このようにMicrosoftは、Office事業をWindowsという枠から解放し始めたと言えるだろう。
90年代、Microsoftは独占禁止法で縛られ、会社分割直前の状況だったことがある。しかしその後、米政府が共和党政権になると締め付けは緩み、主力製品であるWindowsを基礎に企業向け、個人向けソリューションを密に統合する方向に経営の舵を切った。ビジネスとしては成功したが、その結果としてOffice製品はWindows依存、プラットフォーム依存の傾向が強くなった。

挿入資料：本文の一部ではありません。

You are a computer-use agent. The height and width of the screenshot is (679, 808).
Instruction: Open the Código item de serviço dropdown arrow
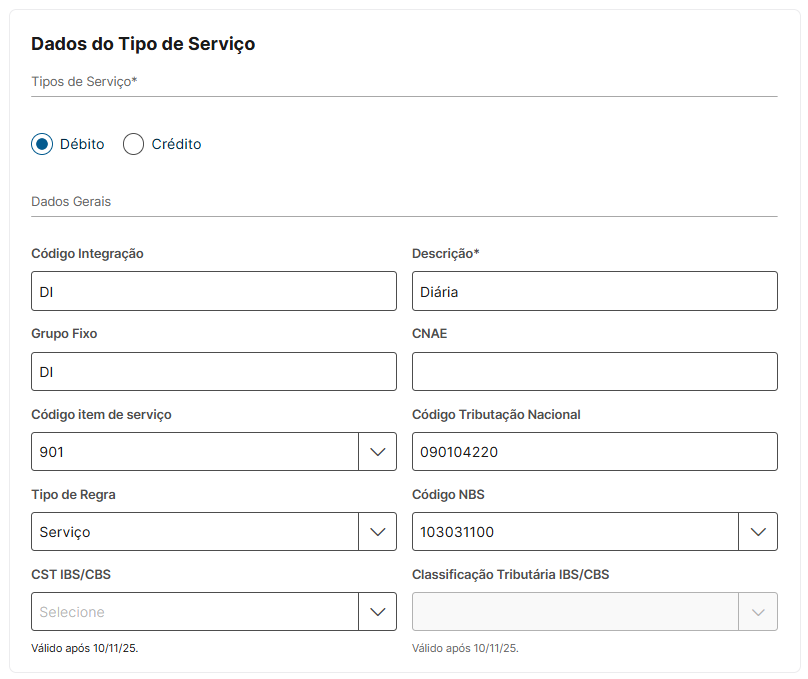pyautogui.click(x=377, y=451)
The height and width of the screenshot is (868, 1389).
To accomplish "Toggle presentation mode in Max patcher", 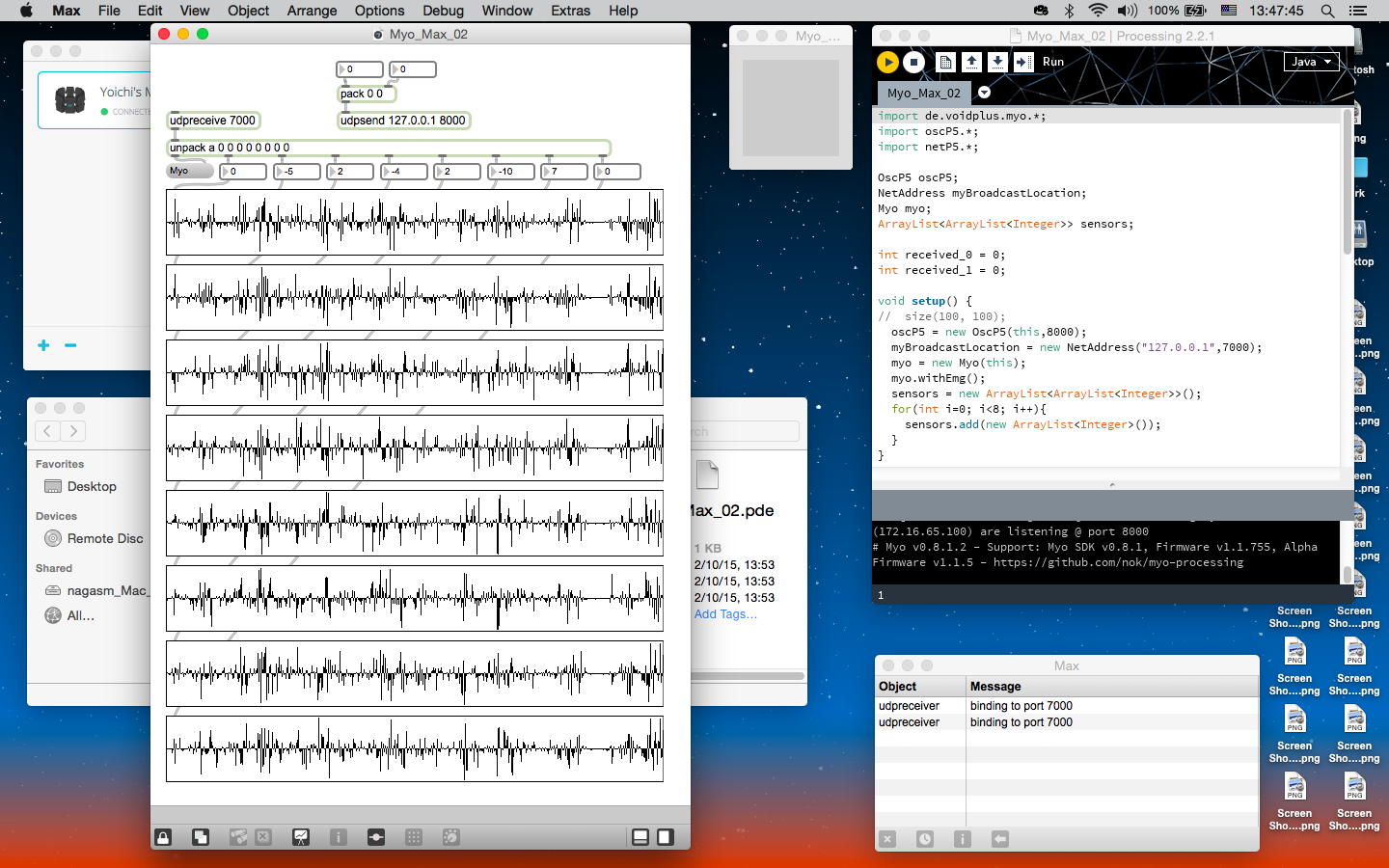I will tap(301, 837).
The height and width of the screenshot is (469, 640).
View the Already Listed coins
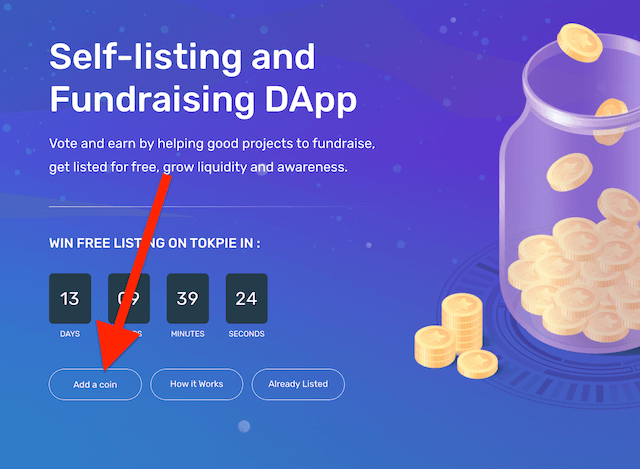(298, 384)
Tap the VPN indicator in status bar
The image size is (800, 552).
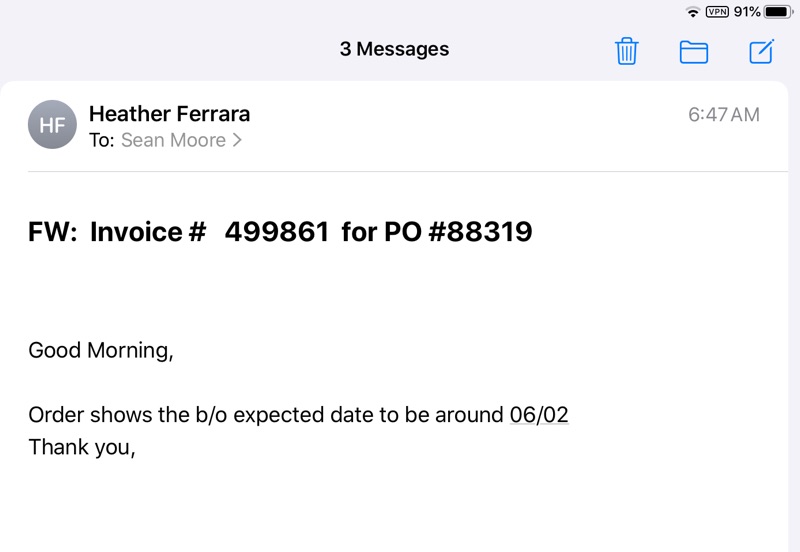717,12
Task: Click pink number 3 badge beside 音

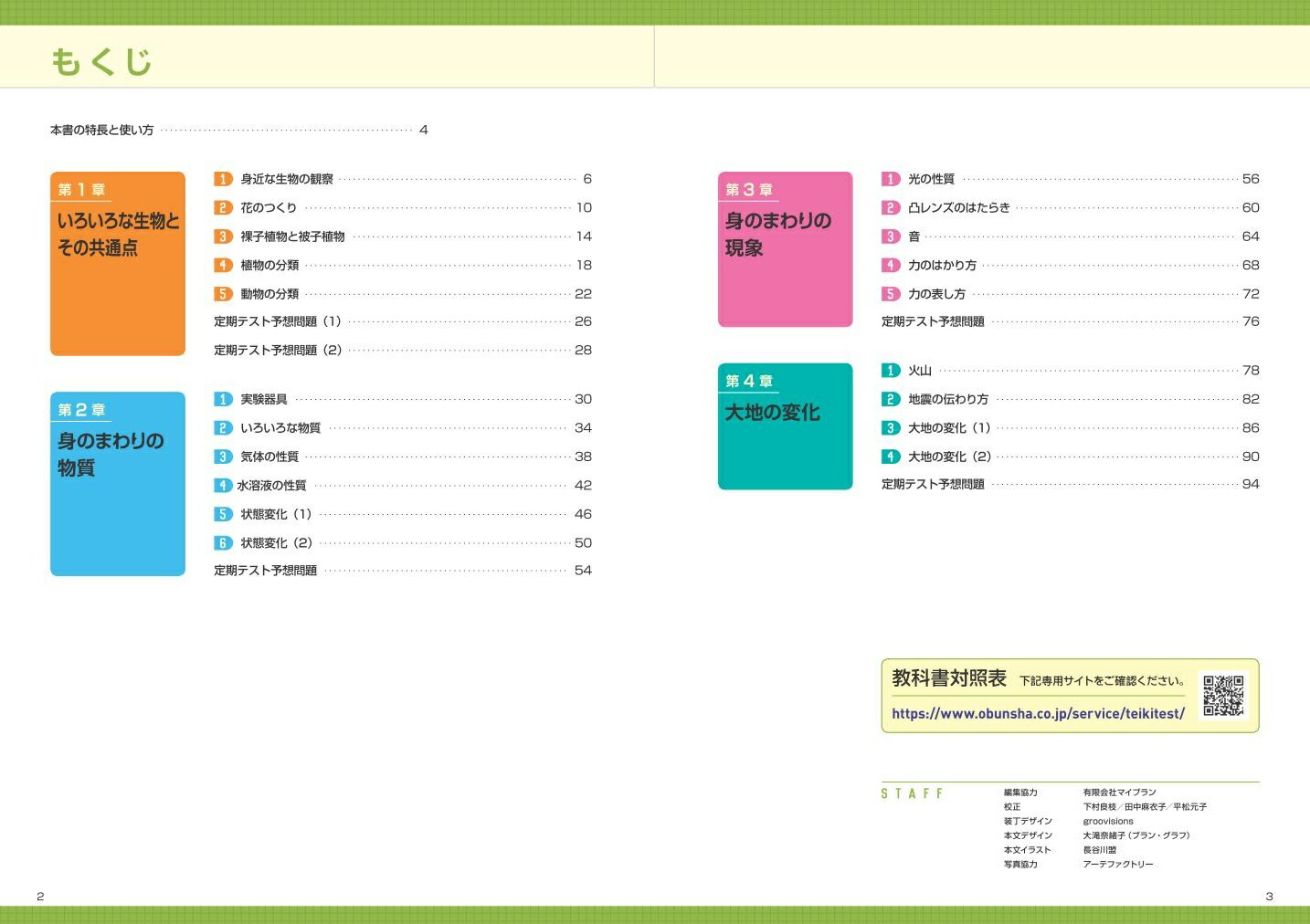Action: pyautogui.click(x=891, y=236)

こうした「内に閉じた」Microsoftの姿勢はオープンになってきていたが、新CEOのサティア・ナデラ氏の時代になってからは一気に解放し、何らかの枠にとどまらないビジネス展開を目指しているように見える。しかも品質は良好で、プラットフォームが違ってもユーザー体験のレベルは変わらないところまで開発は進んでいる。
これはユーザーにとって歓迎すべき点である以上に、Microsoftにとって前に進む準備ができたことを示しているのかもしれない。